Nonetheless, let me say that it has gone better than my first year teaching and better than when I had to take over another teacher's classes in the middle of the year (2006). Is it me? I'm not sure. Could also be the small class size. It doesn't seem like attendance is a high priority for these kids. I just keep remembering that I've been through a lot worse than this. It's proof to me that I can make it.
They've asked me a million times why I came to teach here, and I get a chance to tell them about my passion for compassion, for working with Latinos, and for teaching. They're curious about my background, my experience, my life. It's the first time I haven't had anything to hide from my students (even if before all I had to hide was my age and lack of experience).
I'm trying to remember as I battle through these days that I'm an ambassador for Christ, Profesora Murray on a Mission. I go with His strength and His purposes, to love every person with a supernatural capacity for mercy and grace. I'm pretty sure some of my students don't see that yet! But I know that within a month things will calm down some.

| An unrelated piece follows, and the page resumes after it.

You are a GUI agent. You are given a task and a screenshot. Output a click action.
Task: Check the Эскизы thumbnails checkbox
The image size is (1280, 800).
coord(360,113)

On a positive note, I want to report that the ESL teacher (from Spain) and all of the Hispanic students assumed that I was a native Spanish speaker after talking with me! The students in particular just kept asking more questions to try to figure out why in the world I speak fluently. Where are you from? Yeah, but, where were you born? Yeah, but, where are your parents from? What?! You're American?As you can imagine, I'm floored. Way to make my day. I've been working on learning Spanish for half of my life, and I'm so happy to know that it's showing.